◆ **Exercise description**
Where in the data does the word "file" appear? Find those lines and copy them.

◆ **Supplied information**
▼
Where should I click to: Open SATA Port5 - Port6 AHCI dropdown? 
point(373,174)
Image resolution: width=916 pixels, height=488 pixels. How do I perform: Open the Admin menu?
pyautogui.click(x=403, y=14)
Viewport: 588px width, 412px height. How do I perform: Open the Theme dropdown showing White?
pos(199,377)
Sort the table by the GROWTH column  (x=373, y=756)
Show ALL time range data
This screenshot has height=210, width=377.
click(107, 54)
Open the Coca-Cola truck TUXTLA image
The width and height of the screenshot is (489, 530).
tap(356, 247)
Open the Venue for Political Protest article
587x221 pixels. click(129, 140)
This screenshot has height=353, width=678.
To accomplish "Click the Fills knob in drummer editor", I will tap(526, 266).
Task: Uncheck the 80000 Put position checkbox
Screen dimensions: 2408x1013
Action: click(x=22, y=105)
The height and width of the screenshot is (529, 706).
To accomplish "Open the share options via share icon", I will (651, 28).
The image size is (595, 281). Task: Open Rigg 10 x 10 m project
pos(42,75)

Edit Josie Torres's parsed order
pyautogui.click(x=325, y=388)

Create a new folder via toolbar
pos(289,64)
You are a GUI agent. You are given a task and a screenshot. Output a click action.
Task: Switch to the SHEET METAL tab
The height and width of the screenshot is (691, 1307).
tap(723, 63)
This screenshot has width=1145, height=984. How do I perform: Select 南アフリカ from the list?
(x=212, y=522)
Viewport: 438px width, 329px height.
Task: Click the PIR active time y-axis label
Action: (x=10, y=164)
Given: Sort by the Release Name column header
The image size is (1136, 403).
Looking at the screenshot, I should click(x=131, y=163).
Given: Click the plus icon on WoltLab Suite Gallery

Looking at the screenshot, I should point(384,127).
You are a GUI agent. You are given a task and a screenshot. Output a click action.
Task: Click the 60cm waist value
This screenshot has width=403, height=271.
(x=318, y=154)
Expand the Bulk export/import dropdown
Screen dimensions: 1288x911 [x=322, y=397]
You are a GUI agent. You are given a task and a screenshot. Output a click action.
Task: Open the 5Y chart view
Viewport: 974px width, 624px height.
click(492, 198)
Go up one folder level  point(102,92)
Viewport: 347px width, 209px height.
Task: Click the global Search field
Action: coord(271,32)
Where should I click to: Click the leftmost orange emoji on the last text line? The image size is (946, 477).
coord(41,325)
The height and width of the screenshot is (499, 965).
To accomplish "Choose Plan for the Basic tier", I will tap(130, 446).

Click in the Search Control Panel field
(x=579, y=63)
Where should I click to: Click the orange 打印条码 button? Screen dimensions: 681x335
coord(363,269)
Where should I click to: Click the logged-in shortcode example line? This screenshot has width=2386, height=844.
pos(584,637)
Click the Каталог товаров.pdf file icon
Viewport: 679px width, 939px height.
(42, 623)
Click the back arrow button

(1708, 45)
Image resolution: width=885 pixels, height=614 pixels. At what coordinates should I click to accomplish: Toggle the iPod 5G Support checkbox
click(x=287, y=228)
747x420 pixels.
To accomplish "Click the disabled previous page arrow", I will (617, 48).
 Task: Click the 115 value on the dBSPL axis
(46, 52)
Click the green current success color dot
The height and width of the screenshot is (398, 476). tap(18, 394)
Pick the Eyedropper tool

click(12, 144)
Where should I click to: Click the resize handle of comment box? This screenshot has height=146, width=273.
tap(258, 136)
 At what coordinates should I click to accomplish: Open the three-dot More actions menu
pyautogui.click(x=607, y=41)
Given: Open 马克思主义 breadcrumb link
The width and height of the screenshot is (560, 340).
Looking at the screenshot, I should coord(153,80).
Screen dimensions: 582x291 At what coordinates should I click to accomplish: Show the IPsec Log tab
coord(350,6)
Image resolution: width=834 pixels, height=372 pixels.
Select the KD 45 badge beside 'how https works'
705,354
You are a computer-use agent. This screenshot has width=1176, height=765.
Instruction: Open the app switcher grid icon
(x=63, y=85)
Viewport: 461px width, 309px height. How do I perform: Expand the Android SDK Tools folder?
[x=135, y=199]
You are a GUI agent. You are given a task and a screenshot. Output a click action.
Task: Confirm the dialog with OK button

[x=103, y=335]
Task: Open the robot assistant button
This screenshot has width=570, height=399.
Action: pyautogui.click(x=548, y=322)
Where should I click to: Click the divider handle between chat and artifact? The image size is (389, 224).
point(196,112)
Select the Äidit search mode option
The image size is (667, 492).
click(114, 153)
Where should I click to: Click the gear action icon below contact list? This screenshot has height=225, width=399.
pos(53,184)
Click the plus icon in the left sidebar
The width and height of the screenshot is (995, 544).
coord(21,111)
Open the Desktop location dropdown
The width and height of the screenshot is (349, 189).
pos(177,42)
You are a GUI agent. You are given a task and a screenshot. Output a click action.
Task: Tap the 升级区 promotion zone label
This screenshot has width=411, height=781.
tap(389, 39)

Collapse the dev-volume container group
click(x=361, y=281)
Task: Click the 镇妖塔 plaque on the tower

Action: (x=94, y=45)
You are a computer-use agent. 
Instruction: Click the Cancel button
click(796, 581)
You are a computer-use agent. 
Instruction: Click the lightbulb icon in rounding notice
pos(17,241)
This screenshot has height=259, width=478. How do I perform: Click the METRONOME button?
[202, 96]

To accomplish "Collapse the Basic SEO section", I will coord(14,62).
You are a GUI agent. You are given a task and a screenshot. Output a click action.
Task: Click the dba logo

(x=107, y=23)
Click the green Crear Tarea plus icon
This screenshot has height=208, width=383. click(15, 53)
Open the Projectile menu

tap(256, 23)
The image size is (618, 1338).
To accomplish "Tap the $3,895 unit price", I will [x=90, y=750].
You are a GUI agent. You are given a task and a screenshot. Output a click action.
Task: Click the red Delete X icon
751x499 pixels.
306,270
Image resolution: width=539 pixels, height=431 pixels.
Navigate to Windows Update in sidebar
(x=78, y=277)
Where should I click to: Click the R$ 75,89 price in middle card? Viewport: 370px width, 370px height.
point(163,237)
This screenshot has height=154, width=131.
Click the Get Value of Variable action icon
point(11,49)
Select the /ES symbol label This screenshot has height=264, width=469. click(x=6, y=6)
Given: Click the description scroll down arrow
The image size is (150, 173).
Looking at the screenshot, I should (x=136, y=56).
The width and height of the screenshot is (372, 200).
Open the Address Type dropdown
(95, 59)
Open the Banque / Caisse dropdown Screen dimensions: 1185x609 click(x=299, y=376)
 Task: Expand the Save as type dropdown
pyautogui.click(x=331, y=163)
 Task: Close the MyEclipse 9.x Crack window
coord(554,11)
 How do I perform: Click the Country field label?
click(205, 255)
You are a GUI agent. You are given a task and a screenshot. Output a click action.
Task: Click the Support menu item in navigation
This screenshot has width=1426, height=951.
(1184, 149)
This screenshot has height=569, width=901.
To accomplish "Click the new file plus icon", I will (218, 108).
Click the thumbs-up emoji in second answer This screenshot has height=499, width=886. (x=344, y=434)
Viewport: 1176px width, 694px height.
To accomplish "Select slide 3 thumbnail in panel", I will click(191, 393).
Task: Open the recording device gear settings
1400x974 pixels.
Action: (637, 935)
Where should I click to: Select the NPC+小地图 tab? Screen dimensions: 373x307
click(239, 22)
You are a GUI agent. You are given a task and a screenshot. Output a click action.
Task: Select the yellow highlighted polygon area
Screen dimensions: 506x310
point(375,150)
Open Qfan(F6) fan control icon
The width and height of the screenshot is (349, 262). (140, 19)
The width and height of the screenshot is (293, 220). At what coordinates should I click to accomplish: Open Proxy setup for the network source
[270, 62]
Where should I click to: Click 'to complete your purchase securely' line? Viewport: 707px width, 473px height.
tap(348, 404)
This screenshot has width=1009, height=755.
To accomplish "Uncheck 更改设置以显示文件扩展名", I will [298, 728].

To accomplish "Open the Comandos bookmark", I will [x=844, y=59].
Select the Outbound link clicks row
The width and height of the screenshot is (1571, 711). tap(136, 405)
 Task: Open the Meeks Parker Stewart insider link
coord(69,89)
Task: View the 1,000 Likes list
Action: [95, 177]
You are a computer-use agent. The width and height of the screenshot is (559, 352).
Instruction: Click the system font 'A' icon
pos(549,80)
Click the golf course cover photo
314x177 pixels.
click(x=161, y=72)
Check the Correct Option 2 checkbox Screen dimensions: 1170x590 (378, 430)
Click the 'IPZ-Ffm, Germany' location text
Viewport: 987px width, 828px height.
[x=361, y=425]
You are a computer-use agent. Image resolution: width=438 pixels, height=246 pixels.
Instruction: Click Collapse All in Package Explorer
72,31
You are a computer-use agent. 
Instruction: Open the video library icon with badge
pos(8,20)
▲
◆ **Task result**
Click the Каталог товаров.pdf file icon
To accomplish "Click the new file plus icon", I will (218, 108).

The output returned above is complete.